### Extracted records
┄┄┄┄┄┄┄┄┄┄┄┄┄┄┄┄┄┄┄┄
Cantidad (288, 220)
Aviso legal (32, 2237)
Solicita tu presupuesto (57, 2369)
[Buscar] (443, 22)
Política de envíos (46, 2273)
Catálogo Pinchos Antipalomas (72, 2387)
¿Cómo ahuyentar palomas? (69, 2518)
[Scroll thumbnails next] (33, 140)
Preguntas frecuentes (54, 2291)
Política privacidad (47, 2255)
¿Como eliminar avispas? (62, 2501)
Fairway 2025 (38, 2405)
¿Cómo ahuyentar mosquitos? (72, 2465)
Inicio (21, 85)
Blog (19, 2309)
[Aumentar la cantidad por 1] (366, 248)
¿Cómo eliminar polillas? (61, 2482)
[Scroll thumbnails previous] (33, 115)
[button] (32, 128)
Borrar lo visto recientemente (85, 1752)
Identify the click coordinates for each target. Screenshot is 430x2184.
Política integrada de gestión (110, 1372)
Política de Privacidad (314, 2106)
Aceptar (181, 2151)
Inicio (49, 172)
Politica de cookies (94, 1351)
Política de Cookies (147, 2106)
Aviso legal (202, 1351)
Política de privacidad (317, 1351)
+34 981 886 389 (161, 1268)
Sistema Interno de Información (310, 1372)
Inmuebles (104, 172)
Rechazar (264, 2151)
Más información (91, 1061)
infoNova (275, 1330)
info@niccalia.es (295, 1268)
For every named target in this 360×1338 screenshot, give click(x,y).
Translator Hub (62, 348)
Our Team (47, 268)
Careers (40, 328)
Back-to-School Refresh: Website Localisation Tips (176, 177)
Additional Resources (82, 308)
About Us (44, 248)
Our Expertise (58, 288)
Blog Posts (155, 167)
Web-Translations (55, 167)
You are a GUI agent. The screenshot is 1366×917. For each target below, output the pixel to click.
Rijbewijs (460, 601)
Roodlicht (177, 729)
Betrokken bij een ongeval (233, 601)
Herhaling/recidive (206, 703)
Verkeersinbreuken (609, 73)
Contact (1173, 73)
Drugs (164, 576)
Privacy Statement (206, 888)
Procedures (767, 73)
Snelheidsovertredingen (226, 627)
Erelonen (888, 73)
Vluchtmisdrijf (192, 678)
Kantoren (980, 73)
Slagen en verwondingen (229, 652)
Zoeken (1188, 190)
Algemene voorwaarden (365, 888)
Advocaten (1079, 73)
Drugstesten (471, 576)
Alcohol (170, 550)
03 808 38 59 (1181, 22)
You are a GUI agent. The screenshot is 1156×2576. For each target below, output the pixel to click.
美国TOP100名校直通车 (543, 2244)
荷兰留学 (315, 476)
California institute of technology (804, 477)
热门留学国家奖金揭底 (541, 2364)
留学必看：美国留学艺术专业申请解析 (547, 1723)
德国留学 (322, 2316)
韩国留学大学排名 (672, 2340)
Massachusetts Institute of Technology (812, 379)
┄┄┄┄┄┄┄┄┄┄┄┄┄┄┄┄┄┄┄┄
### TASK REQUIREMENTS
Give all the entries again exactly; leave none out.

### RESPONSE BELOW
Cantidad (288, 220)
Aviso legal (32, 2237)
Solicita tu presupuesto (57, 2369)
[Buscar] (443, 22)
Política de envíos (46, 2273)
Catálogo Pinchos Antipalomas (72, 2387)
¿Cómo ahuyentar palomas? (69, 2518)
[Scroll thumbnails next] (33, 140)
Preguntas frecuentes (54, 2291)
Política privacidad (47, 2255)
¿Como eliminar avispas? (62, 2501)
Fairway 2025 (38, 2405)
¿Cómo ahuyentar mosquitos? (72, 2465)
Inicio (21, 85)
Blog (19, 2309)
[Aumentar la cantidad por 1] (366, 248)
¿Cómo eliminar polillas? (61, 2482)
[Scroll thumbnails previous] (33, 115)
[button] (32, 128)
Borrar lo visto recientemente (85, 1752)
Identify the click coordinates for each target. Screenshot is 430x2184.
Política integrada de gestión (110, 1372)
Política de Privacidad (314, 2106)
Aceptar (181, 2151)
Inicio (49, 172)
Politica de cookies (94, 1351)
Política de Cookies (147, 2106)
Aviso legal (202, 1351)
Política de privacidad (317, 1351)
+34 981 886 389 (161, 1268)
Sistema Interno de Información (310, 1372)
Inmuebles (104, 172)
Rechazar (264, 2151)
Más información (91, 1061)
infoNova (275, 1330)
info@niccalia.es (295, 1268)
For every named target in this 360×1338 screenshot, give click(x,y).
Translator Hub (62, 348)
Our Team (47, 268)
Careers (40, 328)
Back-to-School Refresh: Website Localisation Tips (176, 177)
Additional Resources (82, 308)
About Us (44, 248)
Our Expertise (58, 288)
Blog Posts (155, 167)
Web-Translations (55, 167)
You are a GUI agent. The screenshot is 1366×917. For each target below, output the pixel to click.
Rijbewijs (460, 601)
Roodlicht (177, 729)
Betrokken bij een ongeval (233, 601)
Herhaling/recidive (206, 703)
Verkeersinbreuken (609, 73)
Contact (1173, 73)
Drugs (164, 576)
Privacy Statement (206, 888)
Procedures (767, 73)
Snelheidsovertredingen (226, 627)
Erelonen (888, 73)
Vluchtmisdrijf (192, 678)
Kantoren (980, 73)
Slagen en verwondingen (229, 652)
Zoeken (1188, 190)
Algemene voorwaarden (365, 888)
Advocaten (1079, 73)
Drugstesten (471, 576)
Alcohol (170, 550)
03 808 38 59 (1181, 22)
You are a GUI agent. The screenshot is 1156×2576. For each target below, output the pixel to click.
美国TOP100名校直通车 (543, 2244)
荷兰留学 (315, 476)
California institute of technology (804, 477)
热门留学国家奖金揭底 (541, 2364)
留学必看：美国留学艺术专业申请解析 (547, 1723)
德国留学 (322, 2316)
韩国留学大学排名 (672, 2340)
Massachusetts Institute of Technology (812, 379)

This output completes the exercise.